Without any pictures, the records below should be reproduced exactly.

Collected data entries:
*** Begin section ***
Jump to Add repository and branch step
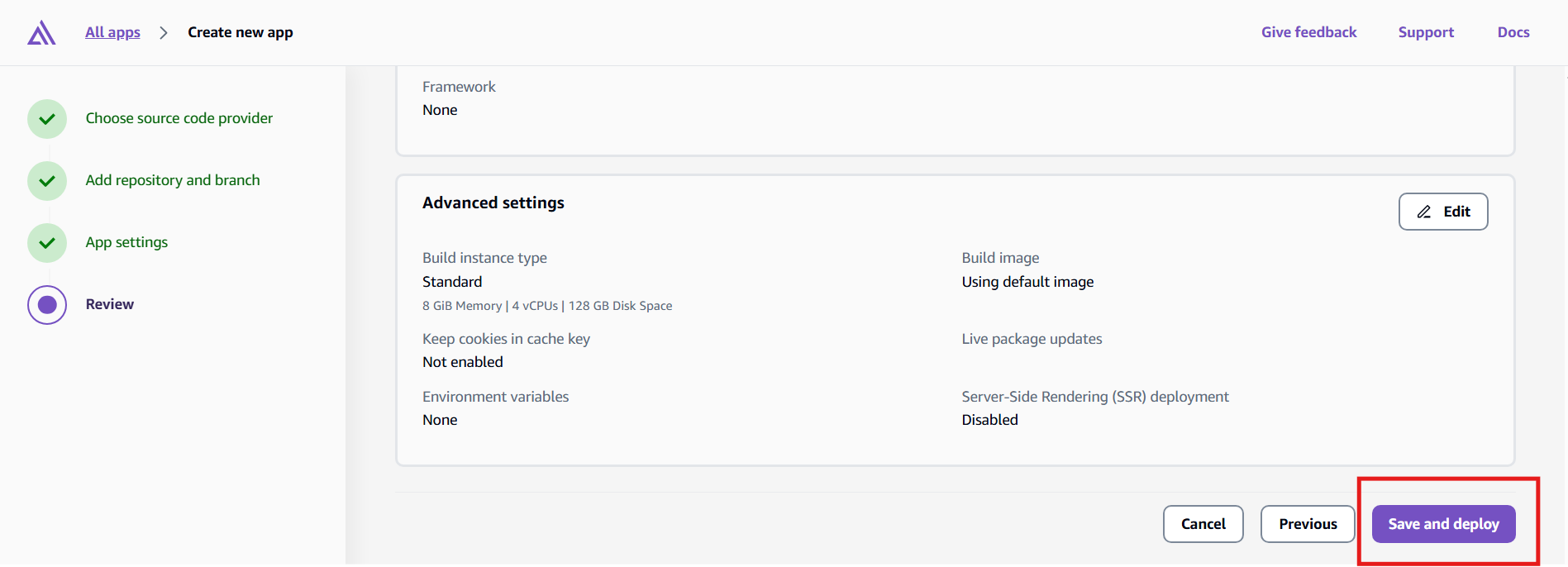 coord(172,180)
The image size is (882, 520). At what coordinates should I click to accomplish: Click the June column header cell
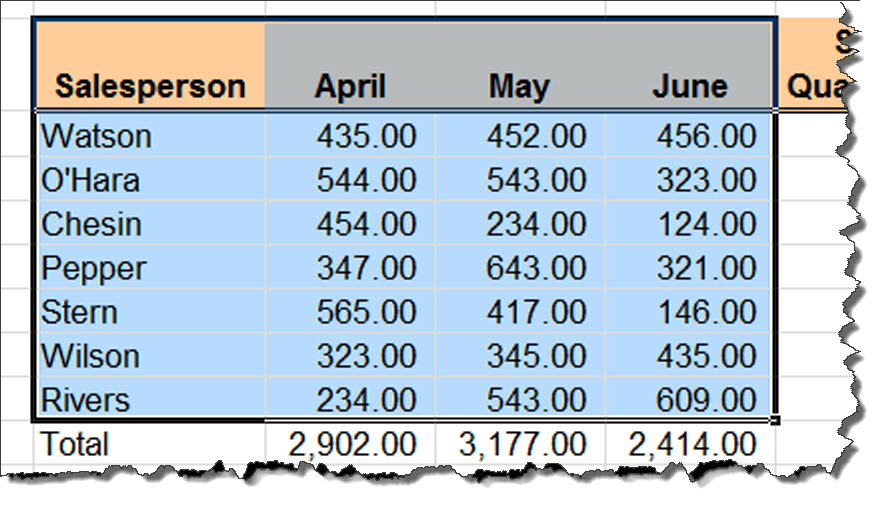[690, 65]
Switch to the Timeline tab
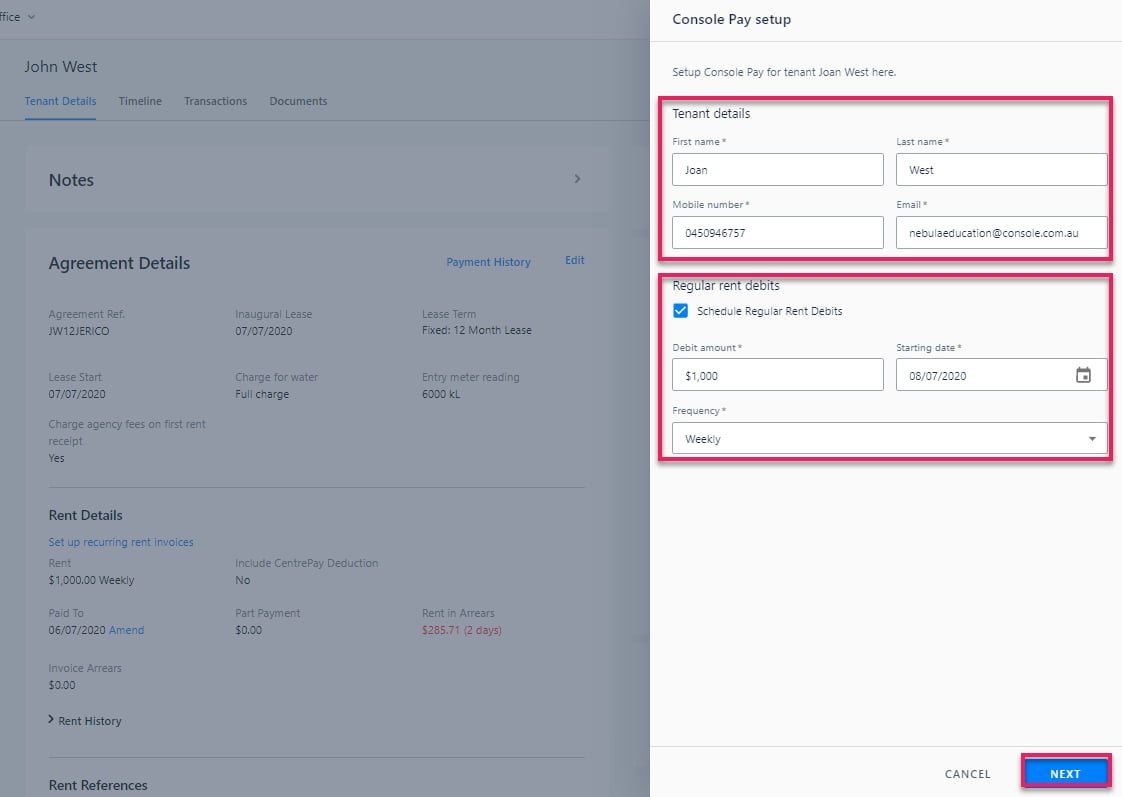Viewport: 1122px width, 797px height. tap(140, 102)
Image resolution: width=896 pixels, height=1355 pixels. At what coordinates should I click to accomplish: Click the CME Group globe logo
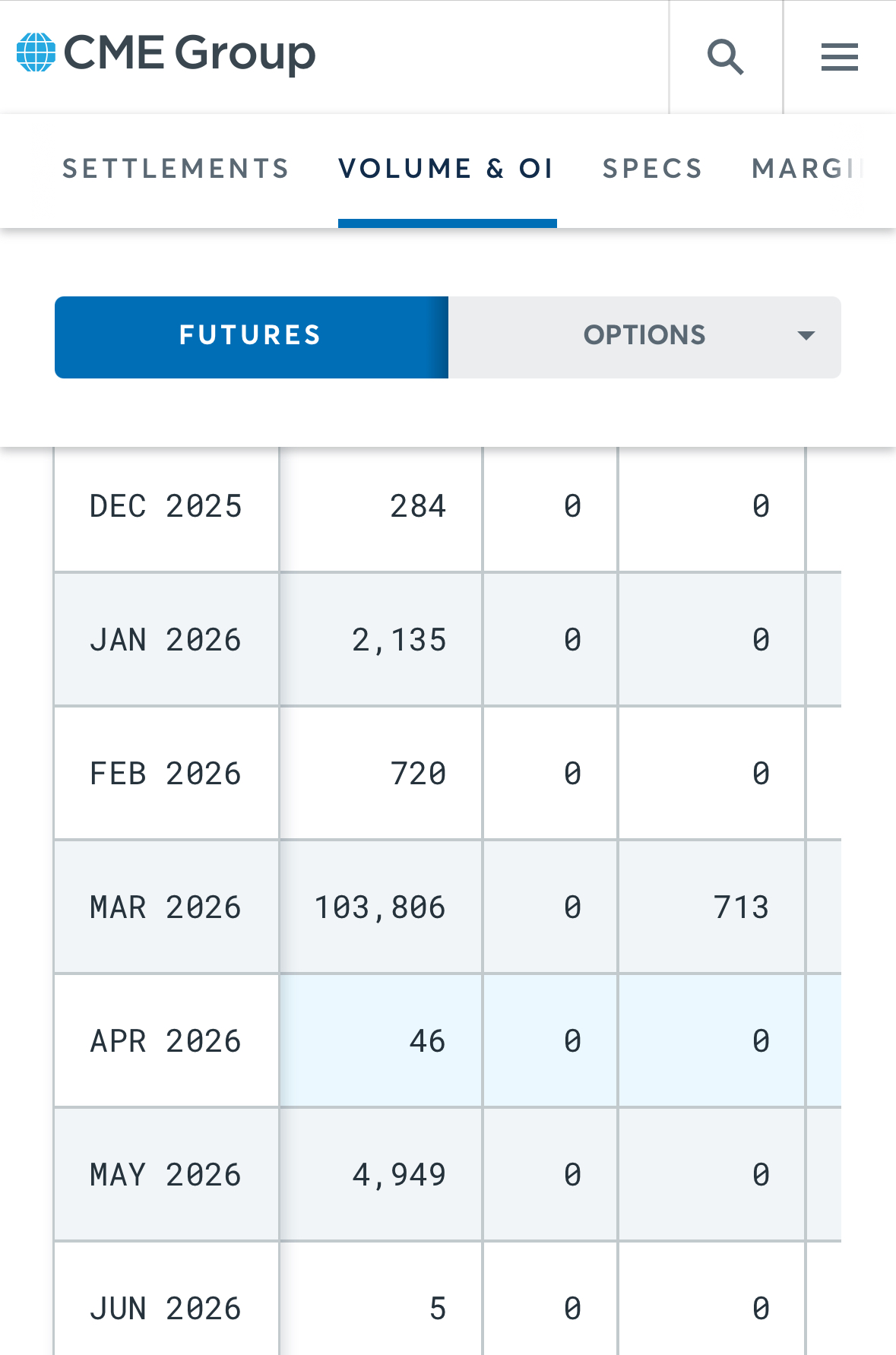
*** End section ***
ANSWER TO THIS EXERCISE:
Jump to Add repository and branch step
 coord(172,180)
The image size is (882, 520). At what coordinates should I click to accomplish: Click the June column header cell
[690, 65]
Switch to the Timeline tab
Viewport: 1122px width, 797px height. tap(140, 102)
Image resolution: width=896 pixels, height=1355 pixels. At what coordinates should I click to accomplish: Click the CME Group globe logo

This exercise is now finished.